_Prompt:_
Copy the listing from the line containing "Image resolution: width=249" through the line containing "point(532,51)", requests included, and increase every coordinate in the answers by 101.
⁂
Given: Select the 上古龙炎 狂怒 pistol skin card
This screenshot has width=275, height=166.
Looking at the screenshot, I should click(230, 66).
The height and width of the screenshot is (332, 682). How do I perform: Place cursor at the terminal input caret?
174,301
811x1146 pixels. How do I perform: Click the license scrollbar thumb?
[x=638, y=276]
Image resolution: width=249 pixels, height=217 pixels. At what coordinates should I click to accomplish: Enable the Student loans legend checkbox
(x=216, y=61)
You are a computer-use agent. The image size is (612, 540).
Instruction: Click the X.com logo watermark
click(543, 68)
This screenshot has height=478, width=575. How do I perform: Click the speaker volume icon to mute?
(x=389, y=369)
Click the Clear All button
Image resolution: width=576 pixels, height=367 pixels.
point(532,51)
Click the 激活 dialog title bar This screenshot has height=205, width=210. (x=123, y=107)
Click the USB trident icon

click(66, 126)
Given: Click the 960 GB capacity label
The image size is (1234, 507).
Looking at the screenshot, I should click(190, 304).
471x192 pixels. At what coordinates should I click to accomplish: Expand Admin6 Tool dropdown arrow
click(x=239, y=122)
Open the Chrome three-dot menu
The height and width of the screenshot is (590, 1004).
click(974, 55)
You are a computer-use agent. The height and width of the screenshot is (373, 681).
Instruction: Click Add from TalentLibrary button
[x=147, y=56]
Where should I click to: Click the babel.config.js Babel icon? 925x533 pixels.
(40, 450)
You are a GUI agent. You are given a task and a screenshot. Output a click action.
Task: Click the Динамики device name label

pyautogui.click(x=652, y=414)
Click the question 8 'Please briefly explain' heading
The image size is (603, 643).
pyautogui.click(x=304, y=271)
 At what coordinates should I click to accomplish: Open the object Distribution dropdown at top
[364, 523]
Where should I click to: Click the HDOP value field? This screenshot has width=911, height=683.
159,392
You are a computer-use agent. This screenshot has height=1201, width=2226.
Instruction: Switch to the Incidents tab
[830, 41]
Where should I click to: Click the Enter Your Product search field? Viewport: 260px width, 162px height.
⁂
_Task solution:_
Image resolution: width=249 pixels, height=217 pixels. At what coordinates should I click to accomplish: Enable the Student loans legend checkbox
(x=317, y=162)
You are a computer-use agent. The image size is (612, 540).
Instruction: Click the X.com logo watermark
click(644, 169)
This screenshot has height=478, width=575. How do I perform: Click the speaker volume icon to mute?
(x=490, y=470)
Click the Clear All button
Image resolution: width=576 pixels, height=367 pixels.
point(633,152)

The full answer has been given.